During pregnancy, the fetus receives all the nutrients it needs to grow and develop through the placenta. If a woman drinks alcohol (also known as ethanol) during pregnancy, the alcohol in her blood passes through the placenta to the fetus, posing a risk for Fetal Alcohol Syndrome, or FAS.
The mechanisms by which alcohol acts on and interferes with normal fetal development and whether there is an amount of alcohol consumption which does not place the fetus at risk of FAS are still largely unknown.
It is thought the developing fetal brain may be highly sensitive to alcohol. During normal neurotransmission, neurons release chemicals that bind to receptors on other neurons thereby propagating a signal.
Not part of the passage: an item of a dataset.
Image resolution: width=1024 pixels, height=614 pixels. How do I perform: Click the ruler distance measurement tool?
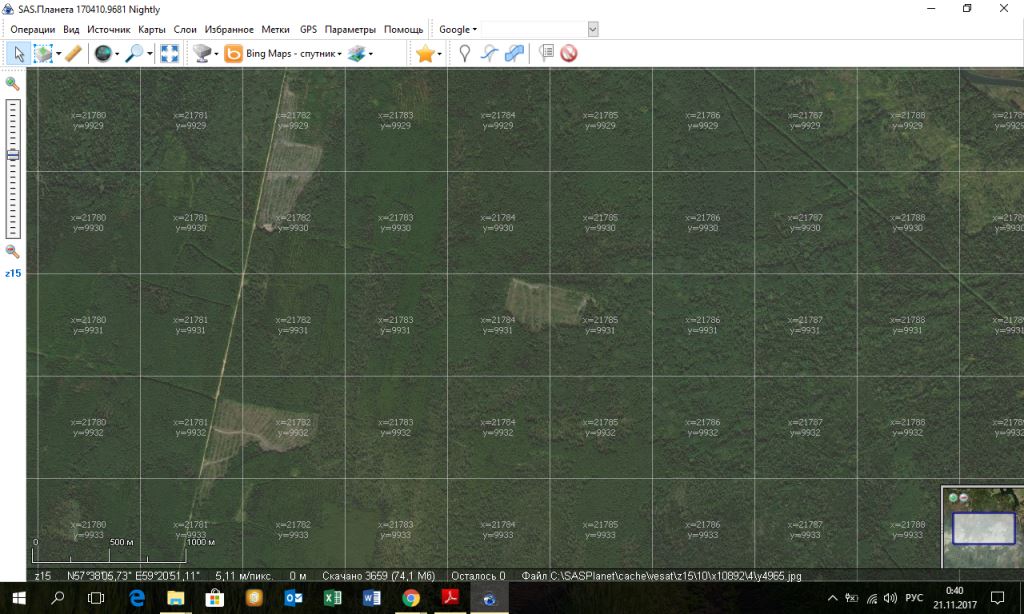tap(73, 54)
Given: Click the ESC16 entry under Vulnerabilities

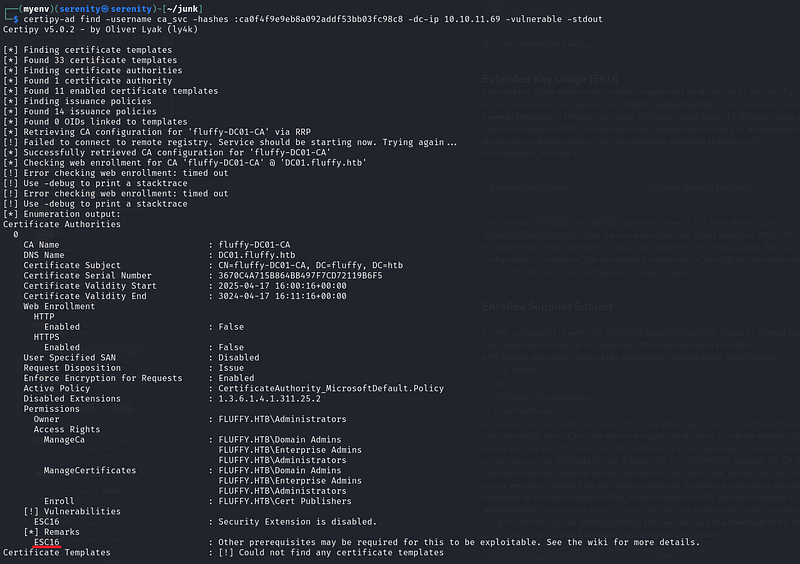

Ethanol may block certain receptors in the fetal brain which can damage neural tissue.
Another theory is that ethanol may constrict blood vessels in the umbilical cord impairing blood flow to the fetus, thereby decreasing the amount of nutrients essential to fetal growth. FAS can cause life-long mental and physical defects for the fetus.
Some characteristics of FAS may include:
- Low birth weight
- Facial abnormalities
- Small head size
- Organ dysfunction
- Behavioral problems
- Mental retardation
- Slow growth and poor coordination
There is no known safe amount of alcohol to drink during pregnancy. Pregnant women should either not drink any alcohol or should seek medical advice if they have questions.